Mucus forms the first line of the host immune system by forming a hydrogel that overlays epithelia. However, mucus disorder is found in many mucosal diseases, such as chronic obstructive pulmonary disease and adenocarcinoma. The polymeric glycoprotein mucin determines the mucus biology, where the mucin-type O-glycans are terminated with an α-GlcNAc residue installed by the glycosyltransferase α-1,4-N-acetylglucosaminyltransferase (A4GNT). Our study seeks to understand the biosynthesis and regulation of α-GlcNAc-terminated glycans on mucosal proteins and how this impacts mucus biology in health and disease.

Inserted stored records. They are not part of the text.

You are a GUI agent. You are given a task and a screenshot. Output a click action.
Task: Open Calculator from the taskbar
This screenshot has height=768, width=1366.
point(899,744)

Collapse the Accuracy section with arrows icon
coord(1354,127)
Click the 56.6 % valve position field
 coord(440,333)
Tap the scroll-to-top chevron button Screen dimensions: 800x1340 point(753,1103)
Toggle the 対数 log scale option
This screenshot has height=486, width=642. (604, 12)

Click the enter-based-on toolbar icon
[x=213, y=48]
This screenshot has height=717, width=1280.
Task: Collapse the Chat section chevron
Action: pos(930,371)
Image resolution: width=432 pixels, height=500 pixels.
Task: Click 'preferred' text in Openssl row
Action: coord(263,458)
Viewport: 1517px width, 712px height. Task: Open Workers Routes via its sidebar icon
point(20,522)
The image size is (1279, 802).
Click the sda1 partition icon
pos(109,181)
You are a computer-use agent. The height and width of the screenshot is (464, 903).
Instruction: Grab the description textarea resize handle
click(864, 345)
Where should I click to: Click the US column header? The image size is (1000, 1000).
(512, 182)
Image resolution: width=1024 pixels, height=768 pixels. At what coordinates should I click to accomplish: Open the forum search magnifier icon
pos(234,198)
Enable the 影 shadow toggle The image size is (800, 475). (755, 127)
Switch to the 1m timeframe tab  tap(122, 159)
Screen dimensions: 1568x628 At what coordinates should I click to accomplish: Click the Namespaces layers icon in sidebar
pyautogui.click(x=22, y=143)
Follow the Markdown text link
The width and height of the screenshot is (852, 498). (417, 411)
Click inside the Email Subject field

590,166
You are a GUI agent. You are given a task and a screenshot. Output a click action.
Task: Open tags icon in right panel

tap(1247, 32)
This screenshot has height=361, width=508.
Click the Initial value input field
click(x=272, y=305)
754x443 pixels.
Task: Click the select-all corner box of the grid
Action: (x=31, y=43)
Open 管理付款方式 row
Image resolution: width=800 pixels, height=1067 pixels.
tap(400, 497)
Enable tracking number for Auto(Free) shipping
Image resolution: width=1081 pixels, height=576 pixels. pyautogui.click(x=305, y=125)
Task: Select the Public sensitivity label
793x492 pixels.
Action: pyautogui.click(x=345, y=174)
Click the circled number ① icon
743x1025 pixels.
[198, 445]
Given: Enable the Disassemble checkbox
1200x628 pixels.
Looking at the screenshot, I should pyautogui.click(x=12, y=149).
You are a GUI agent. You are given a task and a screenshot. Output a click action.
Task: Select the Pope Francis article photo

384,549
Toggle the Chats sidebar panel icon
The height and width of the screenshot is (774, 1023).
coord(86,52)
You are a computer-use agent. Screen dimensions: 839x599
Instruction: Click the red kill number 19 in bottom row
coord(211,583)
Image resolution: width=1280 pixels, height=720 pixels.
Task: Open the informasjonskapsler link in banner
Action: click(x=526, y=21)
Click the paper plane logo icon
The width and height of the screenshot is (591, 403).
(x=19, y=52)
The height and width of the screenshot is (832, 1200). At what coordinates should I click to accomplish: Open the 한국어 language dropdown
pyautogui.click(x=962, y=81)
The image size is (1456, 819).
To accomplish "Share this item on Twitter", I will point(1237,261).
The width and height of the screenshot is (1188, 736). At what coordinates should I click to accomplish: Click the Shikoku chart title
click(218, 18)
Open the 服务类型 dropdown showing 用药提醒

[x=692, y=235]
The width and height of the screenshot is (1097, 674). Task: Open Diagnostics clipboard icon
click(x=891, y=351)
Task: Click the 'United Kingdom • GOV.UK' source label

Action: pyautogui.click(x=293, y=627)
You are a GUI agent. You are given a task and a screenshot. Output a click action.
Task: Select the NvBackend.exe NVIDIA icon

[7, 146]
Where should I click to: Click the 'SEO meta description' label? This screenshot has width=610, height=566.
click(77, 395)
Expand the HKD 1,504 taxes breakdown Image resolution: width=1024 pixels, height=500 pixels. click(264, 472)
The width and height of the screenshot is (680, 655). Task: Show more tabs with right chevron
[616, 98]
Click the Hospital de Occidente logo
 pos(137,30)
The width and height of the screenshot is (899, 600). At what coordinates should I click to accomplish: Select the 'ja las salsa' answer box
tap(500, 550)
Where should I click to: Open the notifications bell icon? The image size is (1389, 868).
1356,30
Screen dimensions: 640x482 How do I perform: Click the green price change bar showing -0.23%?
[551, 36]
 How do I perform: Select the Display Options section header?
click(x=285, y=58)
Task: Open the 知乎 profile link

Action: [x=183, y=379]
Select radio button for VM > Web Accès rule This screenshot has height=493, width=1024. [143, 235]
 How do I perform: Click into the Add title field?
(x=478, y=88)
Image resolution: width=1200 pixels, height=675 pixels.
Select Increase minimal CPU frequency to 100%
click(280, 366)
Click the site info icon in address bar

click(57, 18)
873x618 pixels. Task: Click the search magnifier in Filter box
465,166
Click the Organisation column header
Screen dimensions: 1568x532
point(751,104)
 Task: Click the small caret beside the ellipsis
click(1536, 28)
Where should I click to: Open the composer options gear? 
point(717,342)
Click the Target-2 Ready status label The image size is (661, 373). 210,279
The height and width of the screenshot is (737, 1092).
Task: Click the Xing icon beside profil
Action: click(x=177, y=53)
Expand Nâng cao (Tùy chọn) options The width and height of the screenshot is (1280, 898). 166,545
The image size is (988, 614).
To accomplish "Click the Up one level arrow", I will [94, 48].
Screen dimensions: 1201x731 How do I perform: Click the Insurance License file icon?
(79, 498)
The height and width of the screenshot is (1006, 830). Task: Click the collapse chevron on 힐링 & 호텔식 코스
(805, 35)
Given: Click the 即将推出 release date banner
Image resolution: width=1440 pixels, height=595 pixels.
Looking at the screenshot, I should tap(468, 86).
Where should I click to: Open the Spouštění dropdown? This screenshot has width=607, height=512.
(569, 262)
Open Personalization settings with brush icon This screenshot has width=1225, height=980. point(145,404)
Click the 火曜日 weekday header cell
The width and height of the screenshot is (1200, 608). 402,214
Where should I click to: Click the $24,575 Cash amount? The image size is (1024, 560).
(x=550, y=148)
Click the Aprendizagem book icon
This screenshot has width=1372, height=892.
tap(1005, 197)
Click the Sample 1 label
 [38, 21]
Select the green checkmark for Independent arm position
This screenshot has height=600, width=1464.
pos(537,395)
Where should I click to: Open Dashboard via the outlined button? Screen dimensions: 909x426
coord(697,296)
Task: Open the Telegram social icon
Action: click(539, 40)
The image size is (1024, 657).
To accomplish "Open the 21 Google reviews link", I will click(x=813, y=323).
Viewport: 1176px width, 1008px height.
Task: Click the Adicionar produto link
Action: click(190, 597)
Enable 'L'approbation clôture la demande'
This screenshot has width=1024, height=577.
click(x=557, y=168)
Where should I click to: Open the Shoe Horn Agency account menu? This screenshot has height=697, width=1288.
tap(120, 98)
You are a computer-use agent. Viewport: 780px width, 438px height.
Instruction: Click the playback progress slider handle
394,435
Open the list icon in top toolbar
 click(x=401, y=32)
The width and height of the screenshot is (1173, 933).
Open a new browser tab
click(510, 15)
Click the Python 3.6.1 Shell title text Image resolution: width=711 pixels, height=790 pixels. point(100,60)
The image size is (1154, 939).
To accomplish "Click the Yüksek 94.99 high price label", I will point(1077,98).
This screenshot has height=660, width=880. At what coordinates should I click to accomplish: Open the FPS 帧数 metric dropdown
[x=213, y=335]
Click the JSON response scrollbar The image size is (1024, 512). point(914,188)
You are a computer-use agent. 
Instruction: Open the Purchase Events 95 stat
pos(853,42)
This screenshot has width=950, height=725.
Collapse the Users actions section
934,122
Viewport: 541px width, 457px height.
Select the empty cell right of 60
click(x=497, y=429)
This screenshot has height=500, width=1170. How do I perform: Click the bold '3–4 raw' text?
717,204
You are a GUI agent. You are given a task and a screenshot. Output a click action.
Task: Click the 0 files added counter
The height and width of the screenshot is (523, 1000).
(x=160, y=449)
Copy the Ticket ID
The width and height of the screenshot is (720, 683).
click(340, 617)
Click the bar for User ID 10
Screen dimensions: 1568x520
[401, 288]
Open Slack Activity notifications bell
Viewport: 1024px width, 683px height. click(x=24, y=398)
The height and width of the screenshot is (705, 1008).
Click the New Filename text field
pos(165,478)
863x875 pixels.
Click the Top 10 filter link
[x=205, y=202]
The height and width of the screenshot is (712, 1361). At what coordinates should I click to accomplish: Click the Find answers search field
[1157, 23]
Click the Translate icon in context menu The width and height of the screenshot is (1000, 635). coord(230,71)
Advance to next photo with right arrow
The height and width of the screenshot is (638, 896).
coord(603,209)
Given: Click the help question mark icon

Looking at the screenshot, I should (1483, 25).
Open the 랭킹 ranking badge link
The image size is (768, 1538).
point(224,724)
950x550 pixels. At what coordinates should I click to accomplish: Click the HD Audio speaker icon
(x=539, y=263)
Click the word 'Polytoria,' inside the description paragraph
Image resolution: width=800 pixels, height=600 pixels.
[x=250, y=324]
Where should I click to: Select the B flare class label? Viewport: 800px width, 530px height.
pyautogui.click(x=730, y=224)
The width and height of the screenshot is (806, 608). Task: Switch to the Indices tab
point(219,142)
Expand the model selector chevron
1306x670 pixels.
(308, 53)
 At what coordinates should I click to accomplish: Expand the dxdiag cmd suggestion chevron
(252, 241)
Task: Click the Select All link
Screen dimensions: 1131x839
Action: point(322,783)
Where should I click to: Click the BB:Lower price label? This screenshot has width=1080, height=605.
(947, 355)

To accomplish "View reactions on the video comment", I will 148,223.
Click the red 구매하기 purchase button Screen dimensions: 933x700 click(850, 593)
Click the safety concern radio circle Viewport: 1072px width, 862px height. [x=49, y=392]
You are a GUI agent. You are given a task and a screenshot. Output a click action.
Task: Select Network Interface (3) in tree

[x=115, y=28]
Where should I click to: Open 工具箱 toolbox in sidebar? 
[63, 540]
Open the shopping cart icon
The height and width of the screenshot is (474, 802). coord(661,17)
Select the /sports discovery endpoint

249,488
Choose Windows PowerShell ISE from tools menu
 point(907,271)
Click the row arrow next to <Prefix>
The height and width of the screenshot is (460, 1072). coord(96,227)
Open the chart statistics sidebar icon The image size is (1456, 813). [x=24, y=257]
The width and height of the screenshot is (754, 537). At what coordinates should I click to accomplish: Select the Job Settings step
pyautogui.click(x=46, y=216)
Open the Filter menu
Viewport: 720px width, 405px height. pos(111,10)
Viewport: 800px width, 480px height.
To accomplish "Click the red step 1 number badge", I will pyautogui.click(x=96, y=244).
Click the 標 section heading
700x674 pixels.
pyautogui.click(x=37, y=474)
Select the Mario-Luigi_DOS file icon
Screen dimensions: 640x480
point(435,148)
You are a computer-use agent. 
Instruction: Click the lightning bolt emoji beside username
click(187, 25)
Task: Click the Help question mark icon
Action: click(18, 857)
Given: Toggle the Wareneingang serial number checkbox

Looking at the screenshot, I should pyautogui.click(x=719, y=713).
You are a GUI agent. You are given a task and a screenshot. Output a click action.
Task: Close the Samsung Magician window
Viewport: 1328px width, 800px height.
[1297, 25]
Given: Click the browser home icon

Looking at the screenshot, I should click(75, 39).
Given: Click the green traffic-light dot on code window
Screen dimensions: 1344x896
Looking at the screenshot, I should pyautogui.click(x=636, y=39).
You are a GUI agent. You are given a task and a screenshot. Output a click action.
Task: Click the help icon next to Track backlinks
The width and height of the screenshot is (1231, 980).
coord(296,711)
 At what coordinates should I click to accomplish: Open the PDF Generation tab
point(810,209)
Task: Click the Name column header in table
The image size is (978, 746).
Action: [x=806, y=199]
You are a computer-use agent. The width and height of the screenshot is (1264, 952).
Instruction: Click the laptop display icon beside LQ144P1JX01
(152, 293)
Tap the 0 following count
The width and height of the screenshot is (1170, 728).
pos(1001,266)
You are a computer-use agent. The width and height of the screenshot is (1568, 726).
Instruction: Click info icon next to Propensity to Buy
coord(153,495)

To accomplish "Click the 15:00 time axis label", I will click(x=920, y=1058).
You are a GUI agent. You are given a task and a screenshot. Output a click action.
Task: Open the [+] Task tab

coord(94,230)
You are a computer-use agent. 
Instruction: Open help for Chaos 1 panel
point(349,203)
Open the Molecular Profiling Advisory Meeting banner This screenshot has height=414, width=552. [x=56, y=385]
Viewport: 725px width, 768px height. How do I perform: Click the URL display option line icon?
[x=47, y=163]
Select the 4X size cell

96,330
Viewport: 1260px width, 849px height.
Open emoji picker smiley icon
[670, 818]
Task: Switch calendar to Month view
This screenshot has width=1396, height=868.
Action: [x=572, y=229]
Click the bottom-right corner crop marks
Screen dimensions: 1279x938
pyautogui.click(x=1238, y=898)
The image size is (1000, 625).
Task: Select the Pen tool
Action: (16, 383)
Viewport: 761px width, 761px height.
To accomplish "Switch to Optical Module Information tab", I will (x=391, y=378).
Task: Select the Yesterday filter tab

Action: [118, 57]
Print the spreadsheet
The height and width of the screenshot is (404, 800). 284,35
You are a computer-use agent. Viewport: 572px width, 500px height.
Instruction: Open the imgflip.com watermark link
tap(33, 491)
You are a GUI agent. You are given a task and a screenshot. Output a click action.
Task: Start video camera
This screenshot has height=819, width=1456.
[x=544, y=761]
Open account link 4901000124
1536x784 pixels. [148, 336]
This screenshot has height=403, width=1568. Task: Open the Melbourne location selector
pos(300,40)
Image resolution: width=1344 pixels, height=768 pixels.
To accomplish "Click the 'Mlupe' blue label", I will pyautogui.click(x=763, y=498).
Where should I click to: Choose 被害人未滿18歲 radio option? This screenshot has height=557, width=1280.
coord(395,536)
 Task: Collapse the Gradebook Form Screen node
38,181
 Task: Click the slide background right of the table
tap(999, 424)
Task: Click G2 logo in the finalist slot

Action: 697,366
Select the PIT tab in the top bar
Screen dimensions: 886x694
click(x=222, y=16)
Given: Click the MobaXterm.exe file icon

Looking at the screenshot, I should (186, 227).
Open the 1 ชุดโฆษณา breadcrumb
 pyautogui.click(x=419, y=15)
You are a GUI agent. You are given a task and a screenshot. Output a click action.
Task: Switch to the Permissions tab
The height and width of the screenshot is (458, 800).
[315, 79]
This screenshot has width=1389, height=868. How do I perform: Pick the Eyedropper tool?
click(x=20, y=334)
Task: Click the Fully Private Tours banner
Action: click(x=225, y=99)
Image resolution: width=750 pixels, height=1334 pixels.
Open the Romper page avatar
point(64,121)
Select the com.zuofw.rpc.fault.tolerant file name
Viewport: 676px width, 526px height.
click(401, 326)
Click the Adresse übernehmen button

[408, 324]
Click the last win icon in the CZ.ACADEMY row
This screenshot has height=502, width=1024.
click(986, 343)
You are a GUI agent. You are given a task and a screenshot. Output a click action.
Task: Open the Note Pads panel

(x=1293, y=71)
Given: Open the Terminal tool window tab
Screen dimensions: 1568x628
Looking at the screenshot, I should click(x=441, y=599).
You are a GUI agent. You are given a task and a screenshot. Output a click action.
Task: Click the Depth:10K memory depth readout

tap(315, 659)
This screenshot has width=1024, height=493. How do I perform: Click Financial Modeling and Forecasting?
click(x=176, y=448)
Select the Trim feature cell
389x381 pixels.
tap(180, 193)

The catalytic domain of human A4GNT was recombinantly produced in insect cells, and the recombinant protein was then used for enzymology studies. The substrate preference of A4GNT was revealed by in vitro enzyme activity assays using a range of acceptor sugar substrates. The Michaelis-Menten kinetics were then determined for each substrate. Our data showed that A4GNT has a high specificity towards β-linked Gal against the α-linked one. The enzyme displayed a preference towards a β-1,3-linked Gal rather than a β-1,4-linked one, while similar catalytic efficiencies were observed for the linear and branched substrates. To understand how A4GNT functions in vivo, we also performed confocal microscopy studies with A4GNT-transfected HT29 cells. Our immunochemistry data demonstrated that A4GNT localizes at the trans-Golgi compartment towards the end of the O-glycan biosynthesis pathway.
To promote A4GNT crystallisation, seven nanobodies were generated with the WEHI antibody facility. Bio-layer interferometry assays determined that all the nanobodies bound to A4GNT at Kd of 1.2 to 16.2 nM. Only one nanobody abrogated A4GNT enzyme activity, while the other six maintained enzyme activity and stabilized A4GNT to different extents. Protein crystals were successfully generated by co-crystallising the A4GNT-nanobody complex with UDP and the enzyme cofactor MnCl2. The crystallisation conditions are currently under optimisation.
Our enzymology, coupled with imaging studies, showed that α-GlcNAc biosynthesis occurs to a range of sugar substrates while the enzyme preference matches the local substrate concentration. Such a mechanism highlights the importance of enzyme localization and subcellular compartmentation. The ongoing structural biology will provide insight into substrate recognition and catalytic mechanisms at a molecular level.